(Pixel coordinate grounding data)

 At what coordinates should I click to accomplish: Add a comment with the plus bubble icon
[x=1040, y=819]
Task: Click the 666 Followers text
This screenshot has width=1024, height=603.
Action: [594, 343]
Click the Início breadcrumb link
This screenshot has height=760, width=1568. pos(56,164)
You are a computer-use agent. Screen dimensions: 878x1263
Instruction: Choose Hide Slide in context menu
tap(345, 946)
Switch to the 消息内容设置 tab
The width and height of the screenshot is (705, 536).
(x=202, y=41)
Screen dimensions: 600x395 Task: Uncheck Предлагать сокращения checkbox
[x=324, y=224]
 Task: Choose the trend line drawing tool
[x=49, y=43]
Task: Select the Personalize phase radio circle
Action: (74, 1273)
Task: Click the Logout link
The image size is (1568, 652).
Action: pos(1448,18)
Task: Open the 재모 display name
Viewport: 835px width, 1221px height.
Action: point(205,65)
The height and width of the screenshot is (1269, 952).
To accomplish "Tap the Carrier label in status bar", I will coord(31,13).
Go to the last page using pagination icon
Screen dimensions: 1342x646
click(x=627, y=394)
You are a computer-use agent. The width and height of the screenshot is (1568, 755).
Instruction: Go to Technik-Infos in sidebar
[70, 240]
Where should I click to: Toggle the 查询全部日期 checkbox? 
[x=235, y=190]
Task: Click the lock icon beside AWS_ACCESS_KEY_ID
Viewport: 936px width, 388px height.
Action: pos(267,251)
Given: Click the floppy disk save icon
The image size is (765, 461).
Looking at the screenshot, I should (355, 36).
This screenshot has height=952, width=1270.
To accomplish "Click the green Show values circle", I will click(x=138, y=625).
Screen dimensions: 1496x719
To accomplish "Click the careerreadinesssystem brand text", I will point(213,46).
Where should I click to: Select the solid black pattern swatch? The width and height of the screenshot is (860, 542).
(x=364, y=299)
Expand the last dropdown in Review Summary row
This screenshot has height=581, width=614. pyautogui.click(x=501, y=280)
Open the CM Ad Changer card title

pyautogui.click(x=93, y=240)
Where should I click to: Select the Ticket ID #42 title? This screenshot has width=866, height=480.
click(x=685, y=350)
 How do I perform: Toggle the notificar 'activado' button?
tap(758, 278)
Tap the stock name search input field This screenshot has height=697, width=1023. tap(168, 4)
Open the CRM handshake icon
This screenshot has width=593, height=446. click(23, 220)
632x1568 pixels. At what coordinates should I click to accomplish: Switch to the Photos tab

Instructions for the task
Copy each line of the records above that carries the word "will".

Response area
To accomplish "Tap the Carrier label in status bar", I will coord(31,13).
To accomplish "Click the green Show values circle", I will click(x=138, y=625).
To accomplish "Click the careerreadinesssystem brand text", I will point(213,46).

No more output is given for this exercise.